Received date: 2024-04-04

  Revised date: 2024-06-14

  Online published: 2024-09-30

摘要

易脆这一固有特性极大限制了高性能陶瓷材料在工业领域的广泛应用。本文通过电场辅助动态热锻制备超高韧3YSZ陶瓷,研究在电场和动态力场耦合作用下3YSZ陶瓷的微结构演化和力学性能。结果表明:在1 000 ℃的恒定炉温、20 V/cm的电场强度、140 mA/mm2的电流密度和(50±10) MPa的动态压力下热锻10 min后,3YSZ陶瓷的维氏硬度和断裂韧性分别达到了(12.40±0.58) GPa和(10.69±0.33) MPa·m1/2,相较传统烧结陶瓷分别提高了11.5%和54.9%。韧性的显著提升主要是由于电场辅助动态热锻降低了3YSZ陶瓷中四方相的稳定性,使其在外力诱导时更易发生相变,从而有效抑制裂纹的扩展。
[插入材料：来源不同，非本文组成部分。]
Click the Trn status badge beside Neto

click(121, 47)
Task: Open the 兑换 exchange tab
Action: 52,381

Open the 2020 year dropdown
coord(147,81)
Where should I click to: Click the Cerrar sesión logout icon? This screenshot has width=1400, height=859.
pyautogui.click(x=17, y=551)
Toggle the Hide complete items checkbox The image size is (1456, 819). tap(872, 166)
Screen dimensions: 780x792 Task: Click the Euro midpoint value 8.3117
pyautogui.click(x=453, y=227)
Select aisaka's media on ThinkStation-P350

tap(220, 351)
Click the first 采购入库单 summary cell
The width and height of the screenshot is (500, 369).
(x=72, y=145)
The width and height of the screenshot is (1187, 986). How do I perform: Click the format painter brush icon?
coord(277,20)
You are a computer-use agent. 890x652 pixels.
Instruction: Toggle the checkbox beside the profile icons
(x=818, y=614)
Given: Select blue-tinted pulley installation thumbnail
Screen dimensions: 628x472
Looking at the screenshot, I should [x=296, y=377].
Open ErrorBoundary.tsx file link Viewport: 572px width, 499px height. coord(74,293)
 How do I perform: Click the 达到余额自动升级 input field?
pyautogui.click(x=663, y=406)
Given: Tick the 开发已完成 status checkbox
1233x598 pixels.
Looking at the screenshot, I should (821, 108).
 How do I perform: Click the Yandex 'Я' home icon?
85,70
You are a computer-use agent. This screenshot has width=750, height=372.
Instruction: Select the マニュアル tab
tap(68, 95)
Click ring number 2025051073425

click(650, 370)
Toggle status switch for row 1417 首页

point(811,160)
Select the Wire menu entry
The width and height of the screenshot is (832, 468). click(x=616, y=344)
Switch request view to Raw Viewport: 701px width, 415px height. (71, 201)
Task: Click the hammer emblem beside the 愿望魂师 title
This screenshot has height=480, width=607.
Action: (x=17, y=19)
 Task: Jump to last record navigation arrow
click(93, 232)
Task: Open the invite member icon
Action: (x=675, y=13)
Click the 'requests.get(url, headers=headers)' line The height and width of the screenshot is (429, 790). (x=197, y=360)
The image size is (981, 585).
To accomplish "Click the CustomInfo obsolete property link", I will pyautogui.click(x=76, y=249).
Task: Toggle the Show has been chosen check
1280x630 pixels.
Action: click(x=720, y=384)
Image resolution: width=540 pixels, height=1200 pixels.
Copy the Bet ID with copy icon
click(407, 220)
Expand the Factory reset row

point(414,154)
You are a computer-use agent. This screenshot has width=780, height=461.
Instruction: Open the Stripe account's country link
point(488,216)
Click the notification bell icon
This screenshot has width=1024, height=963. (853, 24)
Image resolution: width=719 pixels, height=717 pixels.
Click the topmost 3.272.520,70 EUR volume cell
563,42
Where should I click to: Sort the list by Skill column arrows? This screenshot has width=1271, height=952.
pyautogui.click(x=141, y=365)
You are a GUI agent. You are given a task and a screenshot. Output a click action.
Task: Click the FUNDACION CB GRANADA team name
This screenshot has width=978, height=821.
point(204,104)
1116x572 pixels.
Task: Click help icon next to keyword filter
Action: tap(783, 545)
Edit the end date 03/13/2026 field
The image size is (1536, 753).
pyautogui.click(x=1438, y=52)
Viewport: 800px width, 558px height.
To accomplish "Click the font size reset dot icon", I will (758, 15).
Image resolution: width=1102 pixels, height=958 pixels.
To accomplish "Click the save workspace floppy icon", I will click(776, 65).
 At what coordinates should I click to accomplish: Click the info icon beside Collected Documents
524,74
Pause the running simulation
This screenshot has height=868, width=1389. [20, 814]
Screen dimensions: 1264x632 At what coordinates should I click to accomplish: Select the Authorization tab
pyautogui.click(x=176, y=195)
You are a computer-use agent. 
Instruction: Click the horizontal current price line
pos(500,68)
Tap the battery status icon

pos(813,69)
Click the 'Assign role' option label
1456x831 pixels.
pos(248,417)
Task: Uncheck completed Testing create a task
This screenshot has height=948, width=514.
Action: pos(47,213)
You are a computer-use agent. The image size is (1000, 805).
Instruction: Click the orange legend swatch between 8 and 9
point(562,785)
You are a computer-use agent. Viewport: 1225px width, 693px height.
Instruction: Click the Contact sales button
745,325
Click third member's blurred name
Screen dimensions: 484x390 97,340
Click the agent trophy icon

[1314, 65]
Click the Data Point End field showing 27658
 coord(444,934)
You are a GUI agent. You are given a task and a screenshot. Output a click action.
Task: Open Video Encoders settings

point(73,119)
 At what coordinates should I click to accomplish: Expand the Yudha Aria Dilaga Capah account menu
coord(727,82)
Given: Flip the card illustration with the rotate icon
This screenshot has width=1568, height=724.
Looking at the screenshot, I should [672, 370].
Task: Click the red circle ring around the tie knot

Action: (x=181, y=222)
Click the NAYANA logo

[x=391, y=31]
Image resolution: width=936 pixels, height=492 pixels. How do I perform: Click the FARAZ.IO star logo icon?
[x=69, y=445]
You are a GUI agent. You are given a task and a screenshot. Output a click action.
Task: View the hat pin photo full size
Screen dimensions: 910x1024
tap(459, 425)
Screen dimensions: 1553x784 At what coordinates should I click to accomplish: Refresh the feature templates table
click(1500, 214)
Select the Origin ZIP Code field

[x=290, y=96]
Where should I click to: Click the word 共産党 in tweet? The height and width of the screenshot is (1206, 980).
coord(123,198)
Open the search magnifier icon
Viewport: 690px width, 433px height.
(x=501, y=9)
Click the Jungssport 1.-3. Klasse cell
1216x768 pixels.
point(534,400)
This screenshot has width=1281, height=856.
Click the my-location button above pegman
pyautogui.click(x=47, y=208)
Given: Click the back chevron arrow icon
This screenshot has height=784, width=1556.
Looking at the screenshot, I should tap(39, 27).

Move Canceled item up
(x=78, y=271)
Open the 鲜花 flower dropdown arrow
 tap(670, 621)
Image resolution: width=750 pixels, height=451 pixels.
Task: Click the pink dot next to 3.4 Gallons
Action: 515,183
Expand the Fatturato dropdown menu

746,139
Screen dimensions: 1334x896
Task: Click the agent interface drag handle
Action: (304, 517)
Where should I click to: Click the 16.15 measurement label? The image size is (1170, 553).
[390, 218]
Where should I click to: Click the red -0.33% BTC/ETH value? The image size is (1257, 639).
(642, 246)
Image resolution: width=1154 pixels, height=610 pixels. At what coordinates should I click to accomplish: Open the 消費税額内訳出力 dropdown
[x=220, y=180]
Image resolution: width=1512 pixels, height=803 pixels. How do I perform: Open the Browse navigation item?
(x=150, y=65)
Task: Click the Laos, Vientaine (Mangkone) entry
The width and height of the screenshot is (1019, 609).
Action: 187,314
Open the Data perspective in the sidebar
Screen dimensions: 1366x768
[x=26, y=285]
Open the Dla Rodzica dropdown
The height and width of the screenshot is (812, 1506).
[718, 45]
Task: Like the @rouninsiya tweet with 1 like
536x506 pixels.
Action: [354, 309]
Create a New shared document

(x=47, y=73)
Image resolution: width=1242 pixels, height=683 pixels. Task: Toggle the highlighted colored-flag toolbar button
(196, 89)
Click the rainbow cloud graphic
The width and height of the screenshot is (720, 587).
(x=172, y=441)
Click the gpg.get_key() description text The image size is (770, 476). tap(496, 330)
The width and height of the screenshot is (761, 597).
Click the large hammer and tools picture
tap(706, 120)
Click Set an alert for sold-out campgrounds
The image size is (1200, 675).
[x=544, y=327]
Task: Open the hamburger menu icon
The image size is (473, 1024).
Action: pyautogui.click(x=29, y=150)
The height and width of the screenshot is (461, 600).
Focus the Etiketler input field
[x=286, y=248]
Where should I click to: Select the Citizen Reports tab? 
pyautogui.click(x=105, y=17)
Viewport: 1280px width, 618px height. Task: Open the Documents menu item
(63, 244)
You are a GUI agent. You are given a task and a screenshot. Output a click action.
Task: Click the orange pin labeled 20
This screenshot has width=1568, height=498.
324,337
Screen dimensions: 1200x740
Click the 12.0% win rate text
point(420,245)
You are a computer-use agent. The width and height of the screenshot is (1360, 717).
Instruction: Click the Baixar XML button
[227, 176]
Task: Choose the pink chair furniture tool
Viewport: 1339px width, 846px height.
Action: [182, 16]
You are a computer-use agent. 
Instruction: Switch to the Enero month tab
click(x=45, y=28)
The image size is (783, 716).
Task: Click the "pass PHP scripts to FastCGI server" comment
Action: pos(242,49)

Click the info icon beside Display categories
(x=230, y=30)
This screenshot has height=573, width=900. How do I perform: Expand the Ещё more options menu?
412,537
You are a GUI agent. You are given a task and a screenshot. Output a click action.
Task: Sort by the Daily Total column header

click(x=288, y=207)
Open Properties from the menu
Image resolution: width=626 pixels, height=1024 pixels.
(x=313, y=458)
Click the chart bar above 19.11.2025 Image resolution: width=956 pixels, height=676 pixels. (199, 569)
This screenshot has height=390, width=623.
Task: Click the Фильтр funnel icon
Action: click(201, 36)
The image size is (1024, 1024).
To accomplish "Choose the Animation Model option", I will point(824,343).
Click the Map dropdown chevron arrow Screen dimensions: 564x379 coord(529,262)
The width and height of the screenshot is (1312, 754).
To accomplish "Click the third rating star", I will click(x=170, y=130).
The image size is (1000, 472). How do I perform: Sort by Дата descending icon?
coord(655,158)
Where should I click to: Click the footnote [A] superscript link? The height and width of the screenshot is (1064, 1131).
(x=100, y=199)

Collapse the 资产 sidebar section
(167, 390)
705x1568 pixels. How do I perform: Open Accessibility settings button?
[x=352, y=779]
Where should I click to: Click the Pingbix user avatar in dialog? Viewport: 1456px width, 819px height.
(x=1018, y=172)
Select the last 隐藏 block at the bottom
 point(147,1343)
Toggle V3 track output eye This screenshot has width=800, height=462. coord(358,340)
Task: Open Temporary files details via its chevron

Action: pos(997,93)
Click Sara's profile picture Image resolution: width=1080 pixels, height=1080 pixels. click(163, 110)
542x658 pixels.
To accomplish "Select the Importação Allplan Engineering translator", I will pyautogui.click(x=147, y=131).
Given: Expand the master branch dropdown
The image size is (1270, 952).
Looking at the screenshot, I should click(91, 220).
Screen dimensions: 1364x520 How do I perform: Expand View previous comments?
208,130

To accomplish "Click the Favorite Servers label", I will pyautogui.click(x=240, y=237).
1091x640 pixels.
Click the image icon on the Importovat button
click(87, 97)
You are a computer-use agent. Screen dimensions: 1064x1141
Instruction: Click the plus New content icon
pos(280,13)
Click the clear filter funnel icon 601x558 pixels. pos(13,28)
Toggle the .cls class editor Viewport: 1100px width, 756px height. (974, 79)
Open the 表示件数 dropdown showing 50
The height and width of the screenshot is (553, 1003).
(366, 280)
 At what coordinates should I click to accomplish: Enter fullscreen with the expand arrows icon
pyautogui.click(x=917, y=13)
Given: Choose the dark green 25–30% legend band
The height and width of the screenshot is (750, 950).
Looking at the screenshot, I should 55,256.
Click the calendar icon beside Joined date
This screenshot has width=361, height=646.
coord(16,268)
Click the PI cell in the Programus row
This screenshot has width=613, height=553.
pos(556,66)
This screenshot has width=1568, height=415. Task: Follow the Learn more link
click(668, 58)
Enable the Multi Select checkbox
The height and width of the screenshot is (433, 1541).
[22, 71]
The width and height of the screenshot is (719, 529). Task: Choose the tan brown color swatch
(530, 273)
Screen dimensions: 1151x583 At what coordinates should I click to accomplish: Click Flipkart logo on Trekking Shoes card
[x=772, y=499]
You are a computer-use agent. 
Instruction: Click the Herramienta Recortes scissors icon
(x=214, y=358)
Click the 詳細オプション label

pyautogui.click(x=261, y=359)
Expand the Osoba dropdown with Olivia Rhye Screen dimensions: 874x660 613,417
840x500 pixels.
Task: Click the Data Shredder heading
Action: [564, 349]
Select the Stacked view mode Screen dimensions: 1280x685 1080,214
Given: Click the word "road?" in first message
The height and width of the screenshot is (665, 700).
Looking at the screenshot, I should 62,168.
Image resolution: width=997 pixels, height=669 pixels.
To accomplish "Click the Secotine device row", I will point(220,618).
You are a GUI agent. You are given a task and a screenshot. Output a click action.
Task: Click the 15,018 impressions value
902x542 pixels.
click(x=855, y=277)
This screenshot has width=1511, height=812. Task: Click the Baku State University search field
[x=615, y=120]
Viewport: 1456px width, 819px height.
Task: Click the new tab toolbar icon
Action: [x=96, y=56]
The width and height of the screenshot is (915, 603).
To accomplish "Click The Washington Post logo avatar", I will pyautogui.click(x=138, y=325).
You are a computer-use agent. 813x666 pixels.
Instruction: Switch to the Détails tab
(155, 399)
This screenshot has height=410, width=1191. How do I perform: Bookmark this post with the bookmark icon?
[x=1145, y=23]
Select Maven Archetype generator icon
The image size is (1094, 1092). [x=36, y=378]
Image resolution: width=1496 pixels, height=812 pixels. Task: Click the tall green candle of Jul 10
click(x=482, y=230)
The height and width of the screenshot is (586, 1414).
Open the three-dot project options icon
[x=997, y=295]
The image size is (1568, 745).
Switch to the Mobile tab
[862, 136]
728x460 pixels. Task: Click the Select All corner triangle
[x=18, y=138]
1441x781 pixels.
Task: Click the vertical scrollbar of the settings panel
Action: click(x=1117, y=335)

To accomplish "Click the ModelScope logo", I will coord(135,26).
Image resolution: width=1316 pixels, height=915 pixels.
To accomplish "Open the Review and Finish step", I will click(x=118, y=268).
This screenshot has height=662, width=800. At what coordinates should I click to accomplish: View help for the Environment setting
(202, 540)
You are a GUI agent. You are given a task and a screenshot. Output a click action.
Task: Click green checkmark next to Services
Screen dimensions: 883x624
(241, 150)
电场辅助动态热锻技术具有无需添加增强相和增韧效果显著的优势,为高性能3YSZ陶瓷材料的增韧提供了新路径。

本文引用格式

张渤涛 , 姚曙 , 范建业 , 赵科 , 刘金铃 , 刘佃光 . 电场辅助动态热锻制备超高韧3YSZ陶瓷[J]. 粉末冶金材料科学与工程, 2024 , 29(4) : 290 -297 . DOI: 10.19976/j.cnki.43-1448/TF.2024032

Abstract

The inherent brittleness greatly limits the wide application of high performance ceramic materials in the industrial field. In this paper, ultrahigh toughness 3YSZ ceramics were prepared by electric field assisted dynamic hot forging. The microstructure evolution and mechanical properties of 3YSZ ceramics under the coupling of electric field and dynamic force field were studied. The results show that: under the conditions hot forging for 10 min at a constant furnace temperature of 1 000 ℃, electric field strength of 20 V/cm, current density of 140 mA/mm2, and dynamic pressure of (50±10) MPa, the Vickers hardness and fracture toughness of 3YSZ ceramic reache (12.40±0.58) GPa and (10.69±0.33) MPa·m1/2, respectively, which increase 11.5% and 54.9% compared with the conventional sintered ceramic. The remarkable improvement of toughness mainly due to the stability of the tetragonal phase in 3YSZ ceramics reduced by electric field assisted dynamic hot forging, which makes it easier to undergo phase transformation when induced by external force, so as to effectively inhibit crack propagation. Electric field assisted dynamic hot forging technology has the advantages of no need to add reinforcement phase and remarkable toughening effect, which provides a new path for toughening high performance 3YSZ ceramic materials.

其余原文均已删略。